The leak was first spotted in January by Alon Gal, Co-Founder of the Israeli cybercrime intelligence firm Hudson Rock, who discovered an automated Telegram bot was selling sensitive data in online forums.  

“Bad actors will certainly use the information for social engineering, scamming, hacking and marketing,” Gal posted in a Twitter thread. 

While avoiding these hackers sounds straightforward – don’t open any suspicious text messages and monitor for any unusual email activity – the situation is more treacherous than it seems. 

To begin with, cybercriminals may use your personal information to hack into your private accounts and exploit you.  

A hacker may also use ‘smishing,’ or SMS texting and phishing, where they disguise themselves as a reputable company and encourage people to share private passwords and /or credit card numbers.

These bad actors may also spread malware and unsafe links via text messages. 

Some of these fakes can be extremely convincing even to those with highly-developed media literacy. It is better to take measures to protect yourself than risk being exposed by cybercriminals.  

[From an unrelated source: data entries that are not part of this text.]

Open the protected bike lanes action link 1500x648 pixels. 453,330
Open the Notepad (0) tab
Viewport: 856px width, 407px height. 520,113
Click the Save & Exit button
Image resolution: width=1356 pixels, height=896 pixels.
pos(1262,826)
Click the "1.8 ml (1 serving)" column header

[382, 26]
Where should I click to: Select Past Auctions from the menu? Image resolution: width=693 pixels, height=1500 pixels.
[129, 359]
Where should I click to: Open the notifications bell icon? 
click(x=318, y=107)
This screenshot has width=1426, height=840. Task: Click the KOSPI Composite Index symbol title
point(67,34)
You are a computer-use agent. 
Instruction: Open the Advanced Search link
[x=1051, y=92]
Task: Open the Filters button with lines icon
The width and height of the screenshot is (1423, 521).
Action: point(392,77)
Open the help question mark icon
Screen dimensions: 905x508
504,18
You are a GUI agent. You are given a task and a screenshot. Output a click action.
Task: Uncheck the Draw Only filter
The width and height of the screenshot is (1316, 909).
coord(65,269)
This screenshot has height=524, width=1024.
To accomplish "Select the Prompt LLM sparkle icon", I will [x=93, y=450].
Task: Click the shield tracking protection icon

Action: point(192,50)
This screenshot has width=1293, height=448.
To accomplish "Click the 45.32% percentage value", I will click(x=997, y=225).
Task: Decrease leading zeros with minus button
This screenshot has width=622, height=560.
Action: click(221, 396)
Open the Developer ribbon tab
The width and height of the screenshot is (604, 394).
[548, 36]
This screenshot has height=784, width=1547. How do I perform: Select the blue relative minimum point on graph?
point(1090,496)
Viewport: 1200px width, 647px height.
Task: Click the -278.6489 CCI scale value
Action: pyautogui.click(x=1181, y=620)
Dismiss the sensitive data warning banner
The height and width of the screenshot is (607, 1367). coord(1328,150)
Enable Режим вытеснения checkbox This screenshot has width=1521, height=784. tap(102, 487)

What can you do about it? 

As someone who has studied the inner workings of social media over the past year, I have compiled a list of steps that can be taken to protect yourself against the data leak: 

  1. 1. Check to see if you have been included in the data breach
    1. One of the first steps in protecting against leaked information is to check if you have been included in the data breach. Facebook has not made an official statement yet, meaning you must rely on a third- party website to check the status of your information. Australian web security consultant Troy Hunt has developed a website called haveibeenpwned.com that checks if your data has been leaked.  
  2. 2. Update your details 
    1. If you were waiting for a sign to update your passwords or download password-managing software,  now is the time to do it. For some, this might mean making your passwords more complicated or using the password manager for added security.  
  3. 3. Considering limiting information on Facebook
    1. A question to ask yourself: How much information does Facebook really need to know about me? The first steps towards limiting this information could look like changing the date of your birthday or deleting your relationship status. 
    2.  
  4. 4. Monitor for unusual activity
    1. Cybercriminals who have access to your phone number and email may use them to scam or hack you. For example, do not open any strange text messages and look out for log-in activity that you did not approve. As good practice, always do more research if you feel like you are being scammed. Some companies have a page where they outline their email/texting policies.  

Is there hope? 

As serious as the data breach is for millions of Australians across the country, media professionals should update their details and secure their passwords immediately.

Although we cannot put the data genie back in the bottle, we can teach people how to protect themselves online in future. 

Ultimately, the rules are simple: Change your passwords, update your information, and monitor for any suspicious activity.